Throughout the experiment, skin conductance responses (SCRs) were monitored at 1 kHz using an ADInstruments PowerLab System through stainless steel bipolar SCR electrodes attached to the medial phalanges of the index and ring fingers of the non-dominant hand. LabChart 7 (ADInstruments, 1994–2011) was used for the recording and offline processing of the data. Following standard procedures (Bradley et al., 2001), SCRs were quantified as the peak response within the 6-s picture presentation window, applying a log transformation (log(SCR + 1)) to normalise the distribution of the data. It is worth noting that the magnitude and the range of SCRs reported in this study are comparable to those of previous studies using similar materials and procedures (e.g. Bradley et al., 2001; Lang et al., 1998).

Procedure

Participants rated each of the 70 images on how positive or negative it made them feel (the valence dimension) and how intense this emotional experience was (the arousal dimension). Instructions emphasised that ratings should reflect the participants’ actual feelings at that moment rather than what they thought an appropriate feeling would be. Ratings were given through a keyboard on a 9-point scale, where valence ranged from very negative (1), through neutral (5) to very positive (9) and arousal ranged from calm and peaceful (1) to highly aroused and excited (9).
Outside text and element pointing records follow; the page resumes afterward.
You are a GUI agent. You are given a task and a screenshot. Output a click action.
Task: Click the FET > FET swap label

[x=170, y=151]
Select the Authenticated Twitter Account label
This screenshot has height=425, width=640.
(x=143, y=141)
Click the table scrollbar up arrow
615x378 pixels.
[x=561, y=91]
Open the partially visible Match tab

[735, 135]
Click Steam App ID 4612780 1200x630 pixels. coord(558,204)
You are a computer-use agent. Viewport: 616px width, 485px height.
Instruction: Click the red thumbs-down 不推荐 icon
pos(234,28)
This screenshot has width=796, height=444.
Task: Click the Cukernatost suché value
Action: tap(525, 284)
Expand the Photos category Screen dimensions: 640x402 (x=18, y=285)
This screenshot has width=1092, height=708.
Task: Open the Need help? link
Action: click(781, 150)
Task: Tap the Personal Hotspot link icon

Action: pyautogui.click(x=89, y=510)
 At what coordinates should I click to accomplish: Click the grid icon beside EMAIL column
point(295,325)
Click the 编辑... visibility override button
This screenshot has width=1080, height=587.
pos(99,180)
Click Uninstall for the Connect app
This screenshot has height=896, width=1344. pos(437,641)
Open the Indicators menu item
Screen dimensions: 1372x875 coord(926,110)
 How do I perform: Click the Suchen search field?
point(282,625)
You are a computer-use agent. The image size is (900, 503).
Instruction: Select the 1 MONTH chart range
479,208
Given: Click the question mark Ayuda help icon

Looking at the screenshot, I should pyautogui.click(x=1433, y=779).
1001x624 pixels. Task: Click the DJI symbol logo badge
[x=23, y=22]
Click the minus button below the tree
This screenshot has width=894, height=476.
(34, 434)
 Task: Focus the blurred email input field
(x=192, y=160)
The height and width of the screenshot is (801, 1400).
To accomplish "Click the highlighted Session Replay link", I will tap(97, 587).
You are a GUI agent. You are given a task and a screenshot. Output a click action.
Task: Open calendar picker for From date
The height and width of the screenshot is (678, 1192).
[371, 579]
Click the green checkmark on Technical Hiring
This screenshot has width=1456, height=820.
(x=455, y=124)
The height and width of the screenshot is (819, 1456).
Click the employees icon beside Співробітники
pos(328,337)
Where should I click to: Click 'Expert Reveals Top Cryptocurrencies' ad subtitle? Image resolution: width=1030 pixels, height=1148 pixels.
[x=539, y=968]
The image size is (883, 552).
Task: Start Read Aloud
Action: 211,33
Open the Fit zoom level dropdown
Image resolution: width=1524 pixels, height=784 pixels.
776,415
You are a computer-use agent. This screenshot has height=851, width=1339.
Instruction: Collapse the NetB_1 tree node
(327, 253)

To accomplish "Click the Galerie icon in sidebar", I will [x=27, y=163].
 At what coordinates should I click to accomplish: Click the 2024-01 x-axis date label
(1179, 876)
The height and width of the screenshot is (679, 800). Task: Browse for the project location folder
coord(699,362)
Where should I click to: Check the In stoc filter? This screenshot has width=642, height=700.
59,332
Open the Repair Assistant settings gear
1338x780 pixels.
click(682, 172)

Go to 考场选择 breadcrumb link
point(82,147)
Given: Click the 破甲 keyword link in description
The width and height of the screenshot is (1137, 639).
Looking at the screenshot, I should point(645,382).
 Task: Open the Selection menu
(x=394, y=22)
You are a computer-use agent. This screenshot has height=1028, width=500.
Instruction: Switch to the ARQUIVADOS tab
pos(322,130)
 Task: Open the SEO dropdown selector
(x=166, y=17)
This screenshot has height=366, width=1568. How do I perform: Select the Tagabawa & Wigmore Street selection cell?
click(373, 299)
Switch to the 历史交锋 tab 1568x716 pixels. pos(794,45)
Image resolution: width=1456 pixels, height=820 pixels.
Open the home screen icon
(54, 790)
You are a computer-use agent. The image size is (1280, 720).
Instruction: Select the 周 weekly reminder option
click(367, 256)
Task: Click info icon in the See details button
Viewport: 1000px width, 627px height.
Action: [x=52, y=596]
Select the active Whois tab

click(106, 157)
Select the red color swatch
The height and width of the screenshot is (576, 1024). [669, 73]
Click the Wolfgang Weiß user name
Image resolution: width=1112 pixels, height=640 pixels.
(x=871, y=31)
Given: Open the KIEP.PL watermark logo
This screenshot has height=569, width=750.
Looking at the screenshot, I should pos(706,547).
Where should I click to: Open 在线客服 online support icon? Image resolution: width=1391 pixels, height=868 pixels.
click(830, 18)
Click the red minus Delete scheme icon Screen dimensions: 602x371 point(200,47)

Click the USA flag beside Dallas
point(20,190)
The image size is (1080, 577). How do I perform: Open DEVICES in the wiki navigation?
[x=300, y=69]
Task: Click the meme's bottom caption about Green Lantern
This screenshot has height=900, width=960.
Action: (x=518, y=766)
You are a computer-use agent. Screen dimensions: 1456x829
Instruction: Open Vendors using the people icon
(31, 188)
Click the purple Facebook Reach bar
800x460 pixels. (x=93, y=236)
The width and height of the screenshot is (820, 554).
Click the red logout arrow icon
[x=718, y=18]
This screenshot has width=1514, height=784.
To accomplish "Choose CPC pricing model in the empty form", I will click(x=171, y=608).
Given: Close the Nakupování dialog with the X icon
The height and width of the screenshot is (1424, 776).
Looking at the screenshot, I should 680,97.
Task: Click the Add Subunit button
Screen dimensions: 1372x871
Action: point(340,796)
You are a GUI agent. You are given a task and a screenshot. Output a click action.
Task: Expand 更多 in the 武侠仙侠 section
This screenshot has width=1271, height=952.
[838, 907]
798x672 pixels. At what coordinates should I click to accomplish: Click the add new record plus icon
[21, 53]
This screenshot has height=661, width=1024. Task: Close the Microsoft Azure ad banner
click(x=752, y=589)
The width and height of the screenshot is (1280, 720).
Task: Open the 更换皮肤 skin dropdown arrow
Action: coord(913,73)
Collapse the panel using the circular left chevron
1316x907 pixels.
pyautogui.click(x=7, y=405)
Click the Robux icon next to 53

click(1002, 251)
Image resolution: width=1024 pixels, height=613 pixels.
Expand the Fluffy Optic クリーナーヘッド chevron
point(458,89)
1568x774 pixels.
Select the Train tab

After explaining the task in full, participants were asked to give their written consent.

Results

Prior to testing the principle prediction that self-reported alexithymia would predict the degree of association between objectively measured and subjectively reported levels of arousal in both groups, it was important to establish that groups did not differ overall with respect to these dependant variables. In terms of the average responses across all images, there were no group differences with respect to the arousal ratings (TD: M = 5.52, SD = 0.63; ASD: M = 5.22, SD = 1.24; t = 0.77, df = 24, p = 0.45), valence ratings (TD: M = 4.58, SD = 0.51; ASD: M = 4.43, SD = 0.63; t = 0.66, df = 24, p = 0.51) or SCRs (TD: M = 0.089, SD = 0.053; ASD: M = 0.075, SD = 0.081; t = 0.54, df = 24, p = 0.59). In addition, an item analysis confirmed that the average arousal and valence ratings for each image within the ASD group was highly correlated with the average image ratings of the TD group (valence: r = 0.95, p < 0.001; arousal: r = 0.82, p < 0.001), and average SCRs were also correlated between groups (r = 0.50, p < 0.001). Thus, there was no indication of substantive group differences with respect to the key dependant variables.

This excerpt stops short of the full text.